Requests:
**A)** Translate this sentence from the post below about Walgreens and store product choices into Spanish: "To combat the sting of consumers clinging so tightly to their pocketbooks, Walgreens is making some in-store changes, such as offering less "same or similar" product options for their customers."
**B)** Duplicate the part of the post below about Walgreens and store product choices from "Yours truly (like" up to and including "to store shelves.".

Page extract:
——

Your every block or so drugstore chain, Walgreens, announced yesterday that their third quarter profits were down to 53 cents a share, from 58 cents a share in the same quarter last year. To combat the sting of consumers clinging so tightly to their pocketbooks, Walgreens is making some in-store changes, such as offering less "same or similar" product options for their customers. The idea is that their customers will be able to make quicker purchase decisions and will have the added benefit of additional different products to purchase, which can be stocked on the freed up shelf space.
Yours truly (like third-person talking "Jimmy" from the classic Seinfeld episode) has noticed a similar trend going on with office supply stores, when trying to buy such basic staples as ballpoint pens. When asking a clerk of an unnamed major office supply store why one of the major pen suppliers was not being carried anymore, he responded by saying that their purchasing for those products had been changed to a "bidding type system". I can only assume that the lowest price/highest margin products were being ok'd for purchase by their buyers and were eventually creeping their way to store shelves.

——

Data section:
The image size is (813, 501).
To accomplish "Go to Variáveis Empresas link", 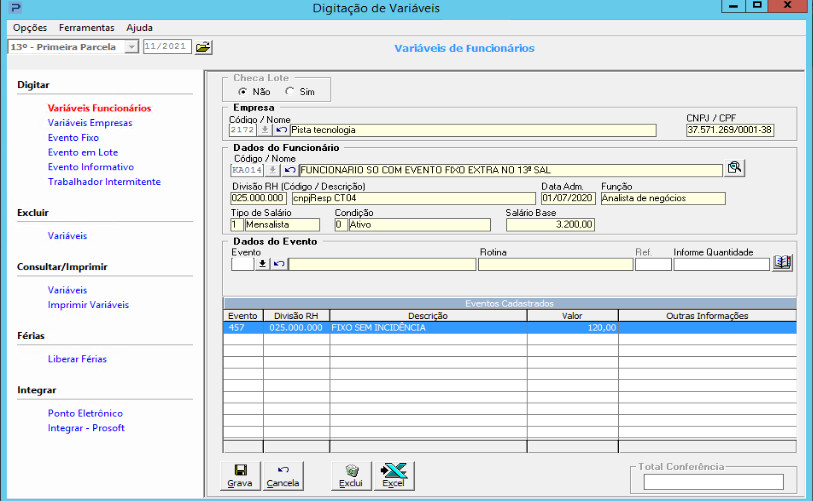I will pos(89,122).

——

Expected results:
**A)** Para contrarrestar el efecto de unos consumidores que se aferran tanto a su dinero, Walgreens está introduciendo algunos cambios en sus tiendas, como ofrecer a sus clientes menos opciones de productos "iguales o similares".

**B)**
Yours truly (like third-person talking "Jimmy" from the classic Seinfeld episode) has noticed a similar trend going on with office supply stores, when trying to buy such basic staples as ballpoint pens. When asking a clerk of an unnamed major office supply store why one of the major pen suppliers was not being carried anymore, he responded by saying that their purchasing for those products had been changed to a "bidding type system". I can only assume that the lowest price/highest margin products were being ok'd for purchase by their buyers and were eventually creeping their way to store shelves.